2021年発表の本書は、読売新聞編集委員鶴原徹也氏が、2015年から2020年にかけて、世界の英知と言われる人物21人にインタビューしたもの。形式として、識者の独白集になっていて、編者は各独白の人物紹介と簡単なコメントを付けているだけ。
分量も統一されておらず、フランスの歴史人口学者トッド教授は、10回も登場する。同教授の書は何冊も読んだが、反ドイツ、反EU、反グローバリズムで、新自由主義を嫌う人。本書では<シャルリー・エブド事件>に対して反ムスリム&移民に偏ったフランスの世論を嘆いている。

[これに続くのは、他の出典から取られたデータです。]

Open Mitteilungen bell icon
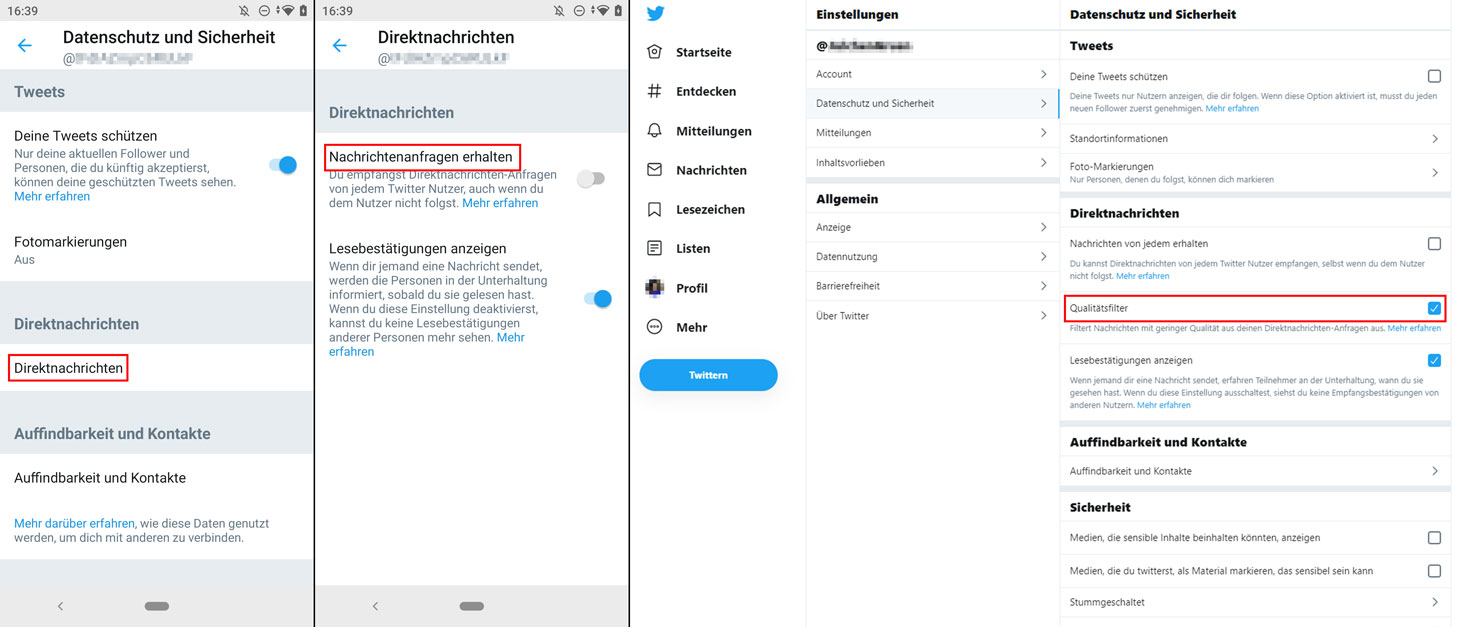The width and height of the screenshot is (1460, 627). click(655, 131)
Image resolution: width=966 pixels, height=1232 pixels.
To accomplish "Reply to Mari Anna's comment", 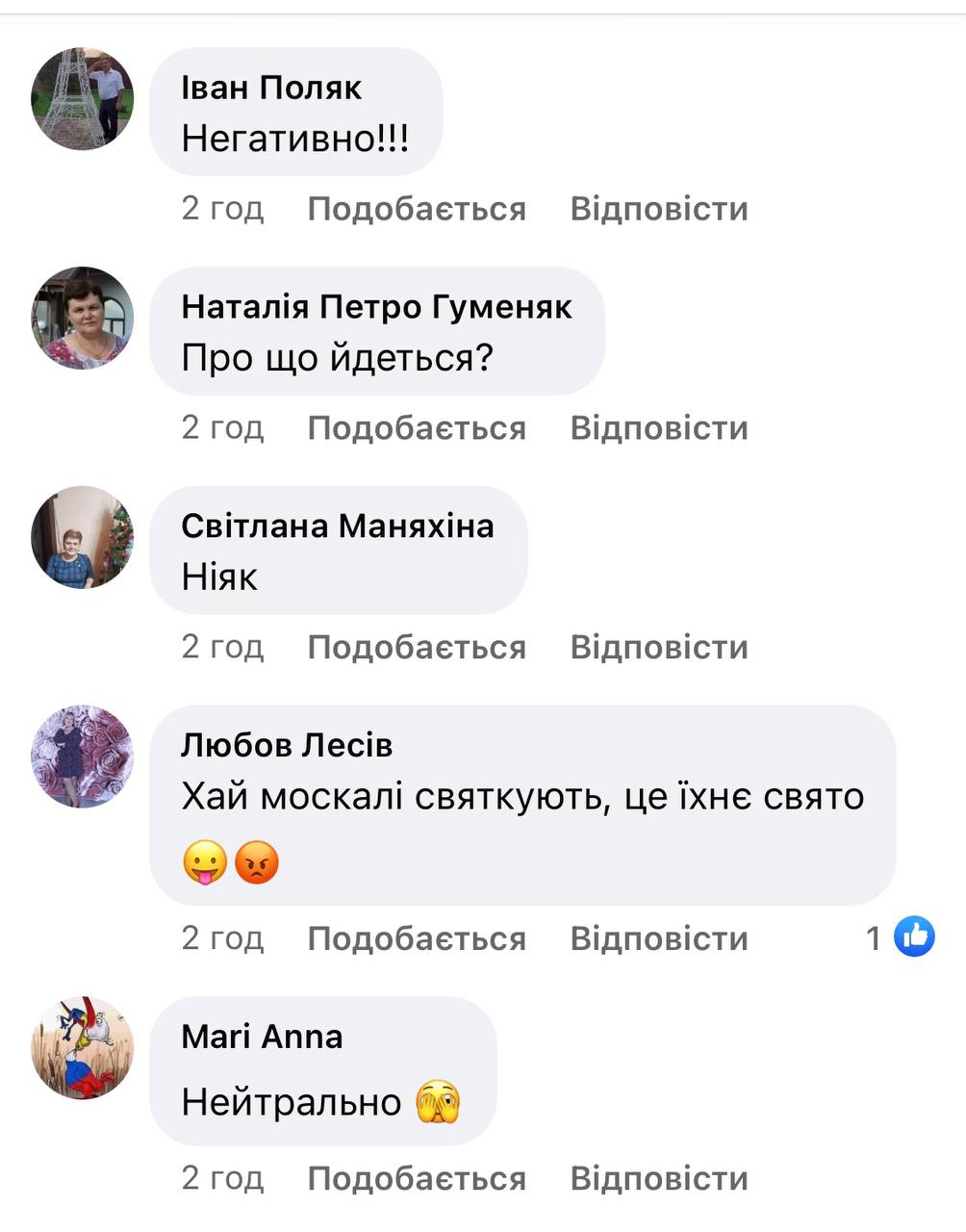I will [x=659, y=1179].
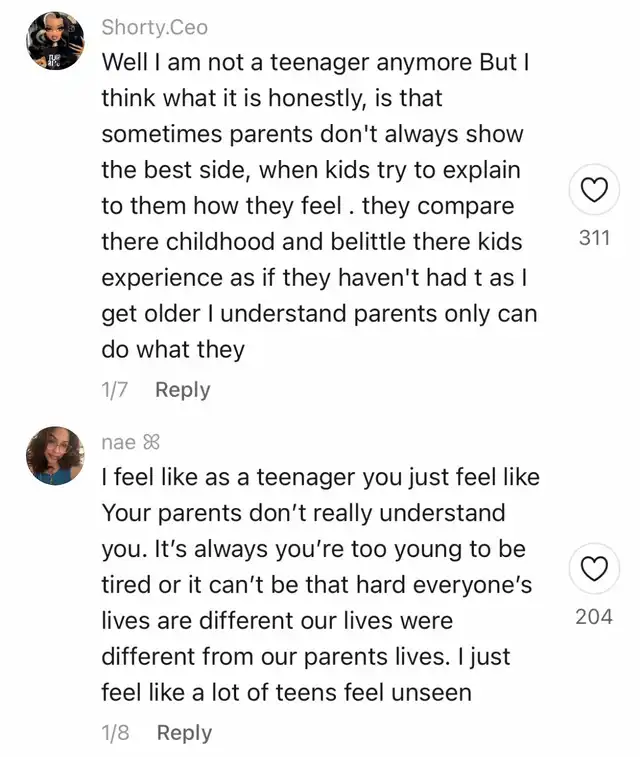Image resolution: width=640 pixels, height=757 pixels.
Task: Click the 1/7 date stamp
Action: 114,390
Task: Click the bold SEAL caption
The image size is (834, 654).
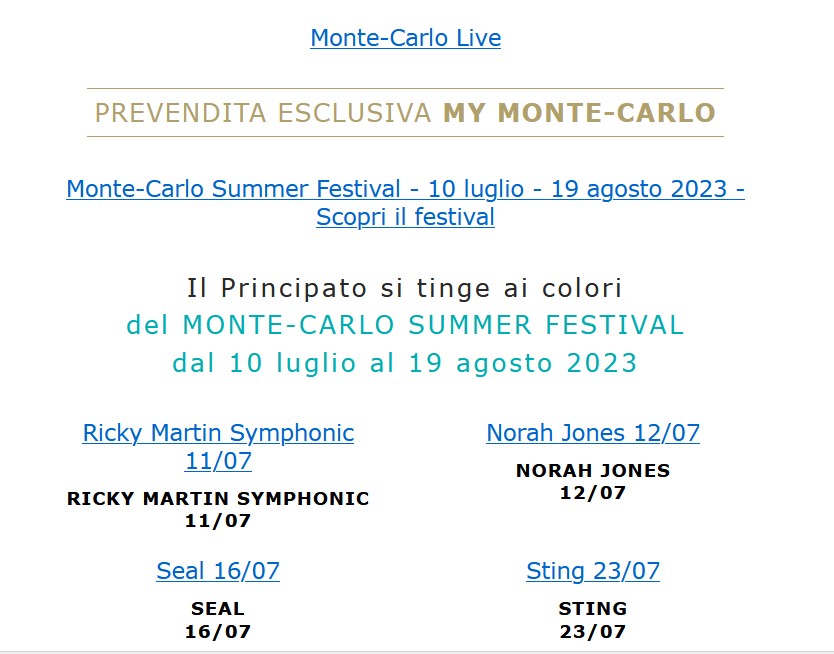Action: pyautogui.click(x=218, y=609)
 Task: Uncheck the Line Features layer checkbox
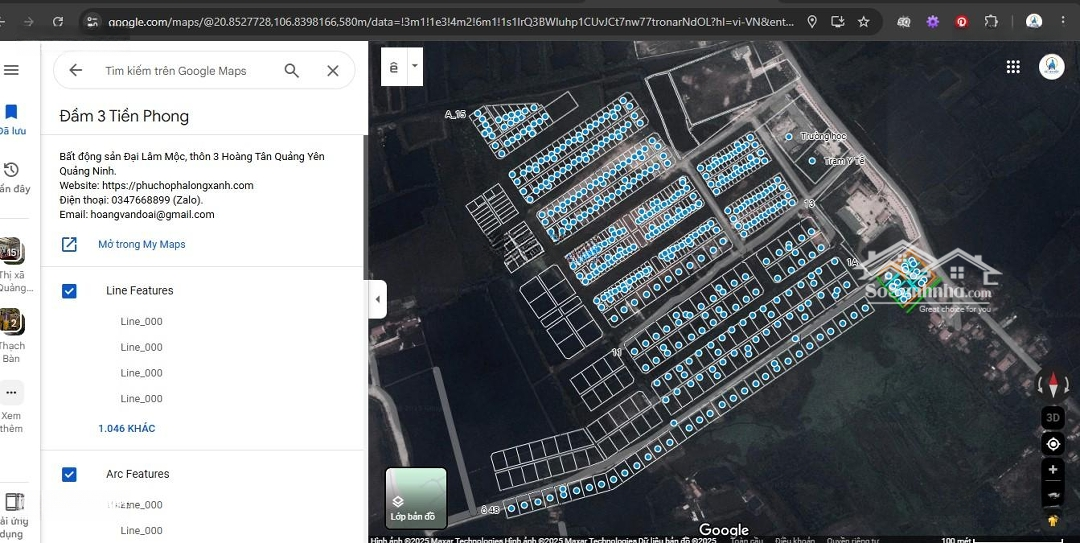coord(70,291)
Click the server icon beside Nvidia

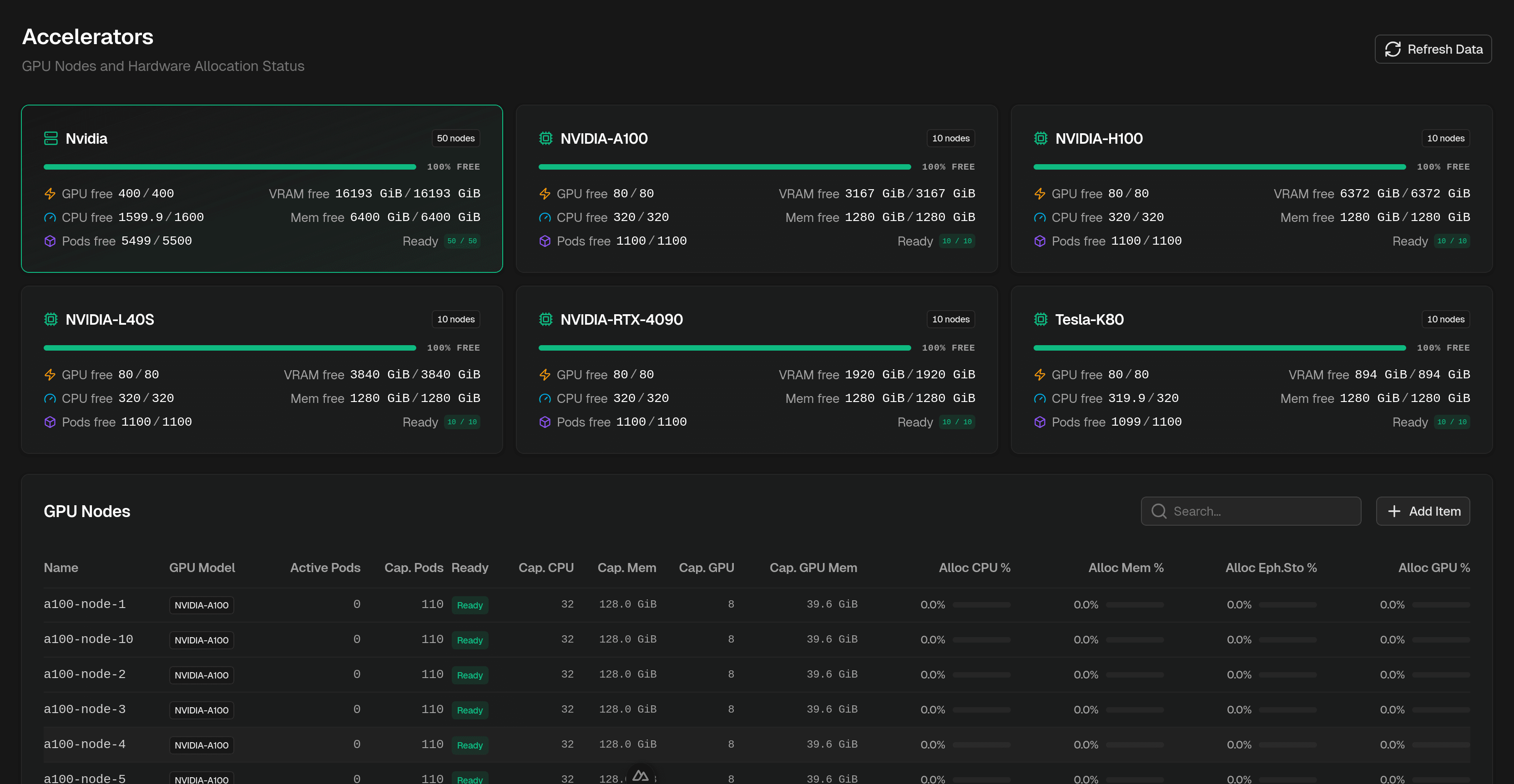[50, 138]
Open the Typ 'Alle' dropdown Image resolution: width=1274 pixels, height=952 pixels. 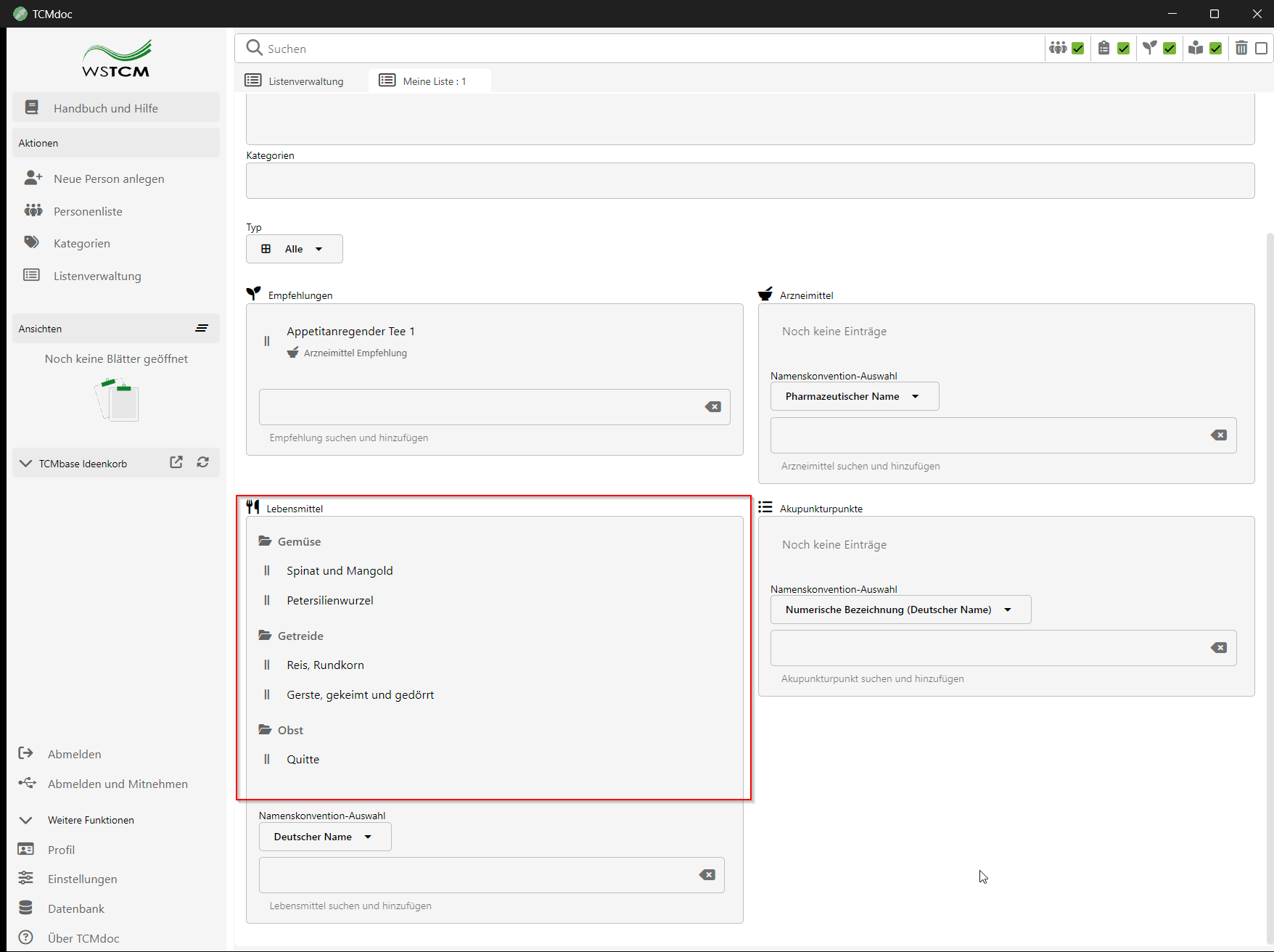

欧米はもちろん、アジアや中東の識者も多数登場(日本からも岩井克人氏、在米の経済学者)する。中国からは、フランスに逃げ延びた人だが張論氏(社会学者)。興味深かったのは、マレーシアの元首相マハティール氏の話。
民主国家では政治指導者には3つのものが必要だとある。
1)時間
2)構想
3)社会格差への配慮
時間という意味は、1年目は業務を学び、2年目は政策を練り、3年目でようやく政策実行に着手できる。1年ごとに政治指導者が変わるようでは、国の政治は停滞してしまうとある。彼は「金満中国は豊かな大国となったことを自覚すること」と注文を付ける。日欧米の民主主義、資本主義が行き詰る中、中国の強権体制にも一定の理解を示している。
コロンビア大のスティグリッツ教授は「COVID-19」禍も受けて、「米国人はグーグルやGMなどの大企業には頼れず、強い政府が必要だと気づいた」という。何人かの識者が、より大きな政府が(格差問題に対応するため)重要だと言っている。ただ、大きな政府がポピュリズム政権になることへの危機感もある。
巨大IT、AI等の新技術については、何人かの識者が危惧を露わにしている。改めて21人の肩書を見ると、技術系の学者はいない。文理融合の時代、もう少し「英知」の幅を広げてもらえたらいいのですが。